HILL: Now, these fishing boats, the industrial ones, obviously they pay licence fees to Pacific Island countries to be able to fish in their waters, so Pacific Island governments make a bit of money that way. Is there some way to make sure that we can have the sort of industrial fishing, but also balance that with the needs of the local Pacific Island fishermen as well?
HARLEY: Well, I mean that’s exactly at the heart of this, this issue. For these countries, fisheries is in many cases the largest resource that they’ve got available to them for money and so money for fisheries is used for critical things like education and health care, provides considerable money for the government’s coffers. And so at the same time, you’ve got these small scale fishermen who go out, catch fish, have a livelihood, who have a family to take care of and in some of the rural areas will be providing significant protein to their communities around them. It’s just how do you balance that? It’s certainly not an easy question to answer.
HILL: There have been complaints by some local Pacific Island fishing companies that a lot of these boats from other countries, especially in Asia, are actually subsidised by their government, because they need the protein and they’re saying look, fishing in the Pacific is hardly a level playing field?
HARLEY: The main thing about any sort of financial assistance that fishermen get is that it makes it, they can still go fishing and they can go fishing with they’re being less fish around and that’s one of the problems that you can face in fisheries globally. As long as the economic playing field is level, the fishing fleets will usually end up at a nice safe level, because nobody wants to go out of business. So you need to have plenty of fish in the water, keep your catch rates up. But if you’re getting extra money, if you’re not paying the full cost of your fishing activity, then obviously, you don’t need to catch as much fish to make money, and so that’s a worldwide problem and we definitely heard of concerns in the Pacific from some of our member countries about that issue.
HILL: Is this a problem that Pacific Island countries should be able to tackle on their own or is it more of a regional problem?
HARLEY: The challenges facing the fishermen is a really tricky one and we’ve proposed that they try and address it on a couple of levels, because you can’t just say look, we’re not going to have industrial fishing, because that brings in key money. Countries themselves, what they can do, is they can set limits for their zones and in doing so, they can think about how much fish they want to come out of those waters, compared to maybe what’s been coming out in the past. And one of the really important things though, that’s going on around the region is the idea of an Exclusion Zone, where essentially you’ve got a critical area of where people are living and you say, look industrial fishing, you can’t come any closer than 25 or 60 miles within land. We want to keep this area around here safe. And the other thing that SPC’s been doing with a lot of member countries is putting in these near shore anchored FADS, or Fish Aggregating Devices, small scale rafts and things which anchored to the sea floor, known locations and they help make fish more accessible to the local fishermen as well.

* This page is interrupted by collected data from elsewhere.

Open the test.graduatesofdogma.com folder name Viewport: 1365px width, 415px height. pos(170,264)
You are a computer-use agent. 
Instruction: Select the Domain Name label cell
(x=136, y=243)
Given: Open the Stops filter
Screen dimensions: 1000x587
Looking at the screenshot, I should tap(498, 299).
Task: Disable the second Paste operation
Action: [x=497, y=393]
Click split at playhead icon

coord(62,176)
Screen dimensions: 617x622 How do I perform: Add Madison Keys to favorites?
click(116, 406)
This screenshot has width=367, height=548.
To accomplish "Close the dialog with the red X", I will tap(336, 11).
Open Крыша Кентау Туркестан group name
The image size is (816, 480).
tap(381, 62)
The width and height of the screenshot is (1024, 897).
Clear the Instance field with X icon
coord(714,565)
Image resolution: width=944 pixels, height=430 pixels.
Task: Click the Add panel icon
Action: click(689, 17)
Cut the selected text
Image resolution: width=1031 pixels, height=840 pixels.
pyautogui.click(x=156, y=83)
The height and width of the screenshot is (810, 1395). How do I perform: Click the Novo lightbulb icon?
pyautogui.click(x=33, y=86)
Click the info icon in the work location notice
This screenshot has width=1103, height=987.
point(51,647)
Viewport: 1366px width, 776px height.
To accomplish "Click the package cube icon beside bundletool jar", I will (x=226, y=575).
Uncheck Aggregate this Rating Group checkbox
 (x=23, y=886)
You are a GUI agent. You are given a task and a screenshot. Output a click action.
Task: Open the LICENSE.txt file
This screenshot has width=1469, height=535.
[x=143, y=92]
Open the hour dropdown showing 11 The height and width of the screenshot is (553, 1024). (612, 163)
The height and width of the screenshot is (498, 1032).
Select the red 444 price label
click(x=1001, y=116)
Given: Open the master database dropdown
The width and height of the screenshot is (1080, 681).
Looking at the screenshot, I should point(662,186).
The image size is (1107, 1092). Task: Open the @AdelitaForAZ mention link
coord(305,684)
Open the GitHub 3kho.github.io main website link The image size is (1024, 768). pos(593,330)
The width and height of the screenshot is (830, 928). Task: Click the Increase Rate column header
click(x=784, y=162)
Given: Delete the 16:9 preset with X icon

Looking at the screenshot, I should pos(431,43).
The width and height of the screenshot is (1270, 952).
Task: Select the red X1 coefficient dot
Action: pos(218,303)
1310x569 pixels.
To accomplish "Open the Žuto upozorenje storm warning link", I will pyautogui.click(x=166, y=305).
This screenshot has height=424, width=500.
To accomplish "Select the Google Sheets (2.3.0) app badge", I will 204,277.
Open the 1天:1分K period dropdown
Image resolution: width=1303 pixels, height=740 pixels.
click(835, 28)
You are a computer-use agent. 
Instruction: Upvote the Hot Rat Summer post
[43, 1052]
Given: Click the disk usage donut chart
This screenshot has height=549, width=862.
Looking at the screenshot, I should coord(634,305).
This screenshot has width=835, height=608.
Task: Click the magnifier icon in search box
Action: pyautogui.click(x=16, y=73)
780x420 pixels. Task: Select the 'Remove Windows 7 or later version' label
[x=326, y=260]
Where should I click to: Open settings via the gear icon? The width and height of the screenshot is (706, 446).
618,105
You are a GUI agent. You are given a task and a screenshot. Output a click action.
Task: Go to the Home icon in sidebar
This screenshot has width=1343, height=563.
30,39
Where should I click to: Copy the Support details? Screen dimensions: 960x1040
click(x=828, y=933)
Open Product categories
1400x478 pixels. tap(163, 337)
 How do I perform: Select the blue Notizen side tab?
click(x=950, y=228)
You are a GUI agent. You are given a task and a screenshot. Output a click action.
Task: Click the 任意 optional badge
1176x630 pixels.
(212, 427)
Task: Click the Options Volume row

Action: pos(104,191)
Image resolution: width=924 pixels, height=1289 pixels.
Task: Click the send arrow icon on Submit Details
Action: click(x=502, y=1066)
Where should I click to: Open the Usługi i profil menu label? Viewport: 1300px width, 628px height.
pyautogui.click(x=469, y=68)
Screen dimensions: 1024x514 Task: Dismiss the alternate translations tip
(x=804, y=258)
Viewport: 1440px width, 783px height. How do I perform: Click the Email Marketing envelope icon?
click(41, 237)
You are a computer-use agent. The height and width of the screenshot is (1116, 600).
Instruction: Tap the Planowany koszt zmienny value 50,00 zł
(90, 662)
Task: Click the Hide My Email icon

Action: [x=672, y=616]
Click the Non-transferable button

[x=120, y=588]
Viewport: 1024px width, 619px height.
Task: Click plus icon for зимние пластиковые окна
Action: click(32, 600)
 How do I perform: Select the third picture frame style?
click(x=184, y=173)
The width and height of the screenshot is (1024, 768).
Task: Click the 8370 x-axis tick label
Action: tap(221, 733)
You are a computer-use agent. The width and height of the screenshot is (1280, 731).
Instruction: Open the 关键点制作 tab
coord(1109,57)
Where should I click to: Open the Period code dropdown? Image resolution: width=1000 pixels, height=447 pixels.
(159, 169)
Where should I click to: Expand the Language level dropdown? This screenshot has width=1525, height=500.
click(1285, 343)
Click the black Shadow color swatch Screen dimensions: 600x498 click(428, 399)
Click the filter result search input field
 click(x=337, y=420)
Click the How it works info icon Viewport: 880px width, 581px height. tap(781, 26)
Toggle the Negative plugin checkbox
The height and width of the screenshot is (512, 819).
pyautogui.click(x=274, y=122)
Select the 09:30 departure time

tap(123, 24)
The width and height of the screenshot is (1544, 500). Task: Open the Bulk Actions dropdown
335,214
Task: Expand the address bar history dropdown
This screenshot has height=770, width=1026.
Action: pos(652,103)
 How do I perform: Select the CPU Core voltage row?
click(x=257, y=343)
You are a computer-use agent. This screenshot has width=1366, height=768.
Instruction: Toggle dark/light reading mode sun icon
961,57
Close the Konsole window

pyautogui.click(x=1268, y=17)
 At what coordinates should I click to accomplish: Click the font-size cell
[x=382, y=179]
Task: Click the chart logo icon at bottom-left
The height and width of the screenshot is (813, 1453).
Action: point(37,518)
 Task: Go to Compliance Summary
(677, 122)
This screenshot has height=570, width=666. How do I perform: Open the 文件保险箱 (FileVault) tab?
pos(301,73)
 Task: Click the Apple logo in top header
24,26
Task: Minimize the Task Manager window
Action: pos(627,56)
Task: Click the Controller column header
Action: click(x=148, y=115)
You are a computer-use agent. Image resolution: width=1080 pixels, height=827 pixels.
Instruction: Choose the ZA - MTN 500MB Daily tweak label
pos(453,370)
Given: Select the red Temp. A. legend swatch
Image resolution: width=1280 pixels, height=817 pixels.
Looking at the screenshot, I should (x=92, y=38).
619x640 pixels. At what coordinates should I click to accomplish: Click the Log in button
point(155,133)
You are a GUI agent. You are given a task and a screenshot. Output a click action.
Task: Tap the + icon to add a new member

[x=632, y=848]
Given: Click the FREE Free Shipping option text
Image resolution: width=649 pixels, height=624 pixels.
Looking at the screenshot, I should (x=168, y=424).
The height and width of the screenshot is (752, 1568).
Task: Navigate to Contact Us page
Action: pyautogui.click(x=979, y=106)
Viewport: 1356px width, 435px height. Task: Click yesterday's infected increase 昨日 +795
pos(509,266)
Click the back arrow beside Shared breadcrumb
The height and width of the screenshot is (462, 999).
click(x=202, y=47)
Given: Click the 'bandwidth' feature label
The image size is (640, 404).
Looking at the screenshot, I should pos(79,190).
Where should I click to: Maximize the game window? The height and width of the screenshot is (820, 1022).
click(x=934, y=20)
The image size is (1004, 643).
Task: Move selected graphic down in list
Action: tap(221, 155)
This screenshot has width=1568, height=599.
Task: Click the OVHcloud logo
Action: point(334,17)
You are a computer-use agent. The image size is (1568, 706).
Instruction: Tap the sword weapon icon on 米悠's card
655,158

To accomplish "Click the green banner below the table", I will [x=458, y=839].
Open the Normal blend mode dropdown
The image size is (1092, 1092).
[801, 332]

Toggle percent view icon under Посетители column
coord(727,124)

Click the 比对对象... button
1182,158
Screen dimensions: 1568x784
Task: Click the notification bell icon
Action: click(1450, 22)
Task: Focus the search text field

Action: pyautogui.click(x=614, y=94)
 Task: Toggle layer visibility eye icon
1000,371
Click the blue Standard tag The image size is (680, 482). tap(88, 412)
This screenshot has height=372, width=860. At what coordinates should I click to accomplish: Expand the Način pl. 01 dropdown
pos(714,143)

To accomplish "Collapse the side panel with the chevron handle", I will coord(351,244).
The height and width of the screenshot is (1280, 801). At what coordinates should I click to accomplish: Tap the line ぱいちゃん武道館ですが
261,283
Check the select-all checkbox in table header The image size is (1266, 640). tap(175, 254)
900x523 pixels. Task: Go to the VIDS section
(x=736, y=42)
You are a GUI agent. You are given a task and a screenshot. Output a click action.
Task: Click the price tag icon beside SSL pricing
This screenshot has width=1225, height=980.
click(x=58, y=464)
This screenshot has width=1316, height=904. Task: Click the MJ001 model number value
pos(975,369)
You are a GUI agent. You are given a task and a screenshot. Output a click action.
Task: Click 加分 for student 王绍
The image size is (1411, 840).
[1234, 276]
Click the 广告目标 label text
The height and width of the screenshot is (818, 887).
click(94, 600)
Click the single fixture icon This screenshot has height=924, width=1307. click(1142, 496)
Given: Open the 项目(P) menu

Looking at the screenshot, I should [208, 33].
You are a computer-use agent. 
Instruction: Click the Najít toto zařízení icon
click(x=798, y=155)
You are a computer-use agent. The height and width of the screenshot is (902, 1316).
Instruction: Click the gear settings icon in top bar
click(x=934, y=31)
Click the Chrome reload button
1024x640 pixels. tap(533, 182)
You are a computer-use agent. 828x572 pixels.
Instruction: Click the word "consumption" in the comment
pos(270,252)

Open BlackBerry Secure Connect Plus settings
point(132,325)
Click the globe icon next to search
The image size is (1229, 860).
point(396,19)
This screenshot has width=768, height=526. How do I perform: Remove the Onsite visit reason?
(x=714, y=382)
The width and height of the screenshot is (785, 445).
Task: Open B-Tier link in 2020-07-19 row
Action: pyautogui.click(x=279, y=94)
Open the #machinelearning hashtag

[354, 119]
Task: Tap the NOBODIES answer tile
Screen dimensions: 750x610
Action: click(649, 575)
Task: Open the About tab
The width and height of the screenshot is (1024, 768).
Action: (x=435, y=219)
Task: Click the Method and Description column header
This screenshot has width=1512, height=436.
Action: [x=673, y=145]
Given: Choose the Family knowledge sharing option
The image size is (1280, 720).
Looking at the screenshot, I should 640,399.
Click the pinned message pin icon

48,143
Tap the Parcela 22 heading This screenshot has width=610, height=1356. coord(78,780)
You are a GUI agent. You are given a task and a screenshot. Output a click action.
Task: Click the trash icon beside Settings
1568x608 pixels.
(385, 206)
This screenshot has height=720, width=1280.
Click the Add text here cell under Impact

On a regional level though, we do have the Tuna Commission, The Western Central Pacific Fisheries Commission, and as part of its convention, it’s legal underpinning is the requirement to take into account the needs of developing states, in particular, small island developing states. So it says in there that you need to consider communities who are dependent on fish, so the Commission at the regional level, has a responsibility to ensure that there’s enough fish in the water so that there’s enough to go around.